• Brief:
In the case report below, what price did Anderson pay for the dredgeboat when it was new?

Brierton v. Anderson

20 S.W.2d 313 | Ark. | 1929

STATEMENT OF FACTS.

P. L. Anderson sued F. H. E. Brierton to recover the balance alleged to be due for a second-hand dredgeboat sold by the former to the latter. The suit was defended upon the ground that the plaintiff had misrepresented the condition of the dredgeboat, and that it was not fit for the use intended.

The record shows that on the 21st day of December, 1927, a written contract was entered into between P. L. Anderson and F. H. E. Brierton, whereby the former *13 sold to the latter one Gade dredgeboat or excavator of caterpillar traction, in good merchantable condition, with the shovel repaired so that it would be in good working condition, and the seller agreed to work said excavator for the buyer for not exceeding two days after delivering the same to him. The purchase price was $1,000 in cash, and a second-hand Chalmers touring automobile, estimated to be worth $910.

According to the testimony of P. L. Anderson, he purchased the dredgeboat when it was new for $9,000, and sold it to Brierton as a second-hand machine, and the written contract above referred to was executed. Brierton saw the dredgeboat, and examined it before he executed the written contract for its purchase. Anderson made a few minor repairs on the dredgeboat before it was delivered to Brierton. The machine was in good working condition, and worked all right when it was delivered. The excavator was delivered at the point designated by Brierton, and Anderson worked it for two days in digging a ditch between 400 and 500 feet long. Brierton was invited to be present during the demonstration, but failed or refused to come. Anderson made no repairs on the bucket, but it was in good condition when the dredgeboat was delivered. The machine was in good working condition when it was delivered, and could move as much dirt as when it was new. Anderson described in detail the parts of the machine and their condition, showing that the machine was in good order when it was delivered. His testimony was corroborated in all essential particulars by other witnesses.

• Given data:

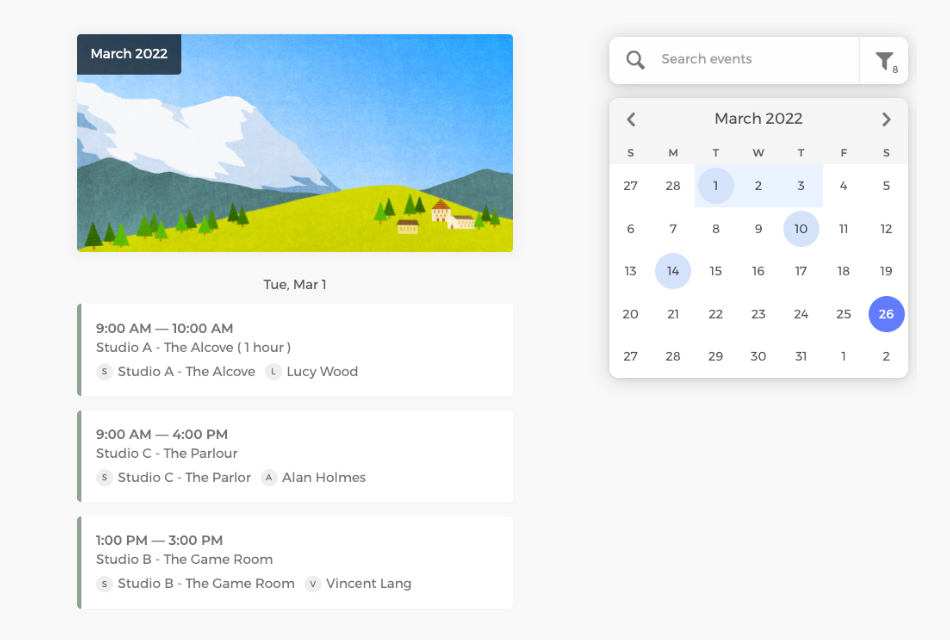Choose March 1 in the calendar
This screenshot has height=640, width=950.
coord(716,186)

• Result for this task:
$9,000